# ARR2019 – Areal Reduction Factors

With the publication of the 2019 edition of Australian Rainfall and Runoff most, but not all, of the ambiguities around the calculation of Areal Reduction Factors have been fixed.

Equations are provided that allow calculation of Areal Reduction Factors (ARFs) for:

• Short durations

Durations less than 12 hours; a single equation for the whole of Australia

• Long durations

Durations between 24 hours and 168 hours, with different coefficients required for each of 10 regions (Figure 1).

These equations, and the long duration coefficients, are available from the data hub and from from Australian Rainfall and Runoff (ARR) (Book 2, Chapter 4.3).  The reference is to ‘coefficients’ in ARR and to ‘parameters’ on the data hub but they are the same thing.

Figure 1: ARF regions

What the data hub doesn’t make clear is that procedures used to calculate an ARF depend on both duration and area.  Details are in ARR Book 2, Table 2.4.1.  There are 11 separate cases to consider which I list in 5 groups below.

1. Very small catchments:

1.1. Catchment area ≤ 1 km2, ARF = 1 for any duration

2. Very large catchments:

2.1. Catchment area > 30,000 km2, ARF can not be calculated using the generalised equations

3. Catchments between 1000 km2 and 30,000 km2

3.1. Short durations: for duration ≤ 12 hours, ARF can not be calculated using the generalised equations

3.2. Long durations: for duration ≥ 24 hours calculate ARF using the long duration equation

3.3. Between long and short durations (between 12 and 24 hours);  interpolate between the long duration and short duration ARFs.  So, although it is not valid to use the short duration ARFs in catchments of this size, the guidance suggests the 12 hour short duration ARF can be used as one terminal in the required interpolation.

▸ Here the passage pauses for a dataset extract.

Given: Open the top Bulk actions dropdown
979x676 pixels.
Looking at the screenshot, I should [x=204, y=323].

4. Catchments between 10 km2 and 1000 km2

4.1. Short durations: use the short duration equation for durations ≤ 12 hours

4.2. Long durations: use the long duration equation for durations ≥ 24 hours

4.3. Between long duration and short duration: interpolate

5. Catchments between 1 km2  and 10 km2

5.1. Short duration: interpolate for the area between an ARF of 1 at 1 km2 and the short duration ARF for 10 km2.

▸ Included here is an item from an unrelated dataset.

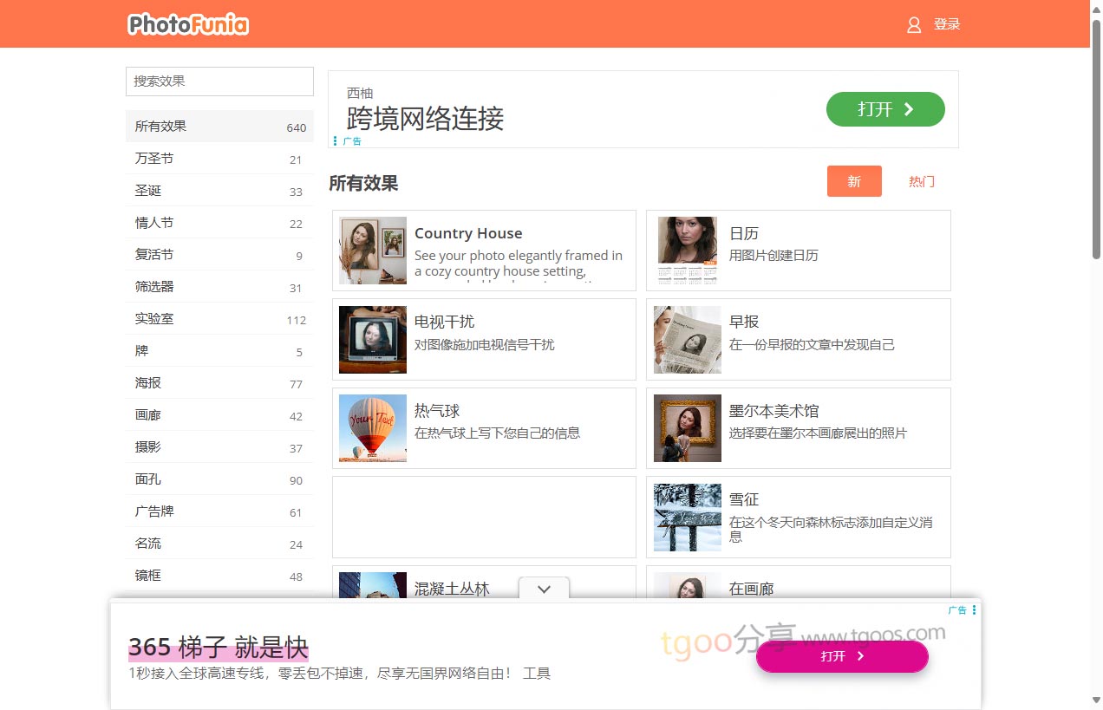1103x710 pixels.
Task: Open the 雪征 effect card
Action: [798, 517]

5.2. Long duration: interpolate for the area between an ARF of 1 at 1 km2 and the long duration ARF for 10 km2.

5.3. Between long duration and short duration: Interpolate for the duration between the long duration ARF and short duration ARF for a catchment of 10 km2.  Then interpolate for the area between an ARF of 1 at 1 km2 and the value for a 10 km2 catchment.

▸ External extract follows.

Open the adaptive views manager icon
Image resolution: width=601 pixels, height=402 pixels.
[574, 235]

Note, that for the area-based interpolations in 5.1 and 5.2, equation 2.4.4 is required (below).  For the duration based interpolations, equation 2.4.3 should be used.  There is an error in Table 2.4.1 in ARR where the wrong interpolation formula is referred to.

$\mathrm{ARF} = \mathrm{ARF_{12hour} + (ARF_{24hour} -ARF_{12 hour}) \frac{(duration-720)}{720}}$     (2.4.3)

$\mathrm{ARF} = 1-0.6614(1 - \mathrm{ARF_{10km^2}} ) ( \mathrm{A}^{0.4} - 1 )$     (2.4.4)

Another thing to be careful of is that the unrealistic negative values are calculated for large catchments and short durations.  For example, the ARF for a 1000 km2 catchment, 1 minute duration and AEP of 1% in the Southern Temperate zone is -0.79.  Of course, most practitioners are not interested in situations like this but if a Monte Carlo approach is used, these odd results may come up unless the parameter bounds are set carefully.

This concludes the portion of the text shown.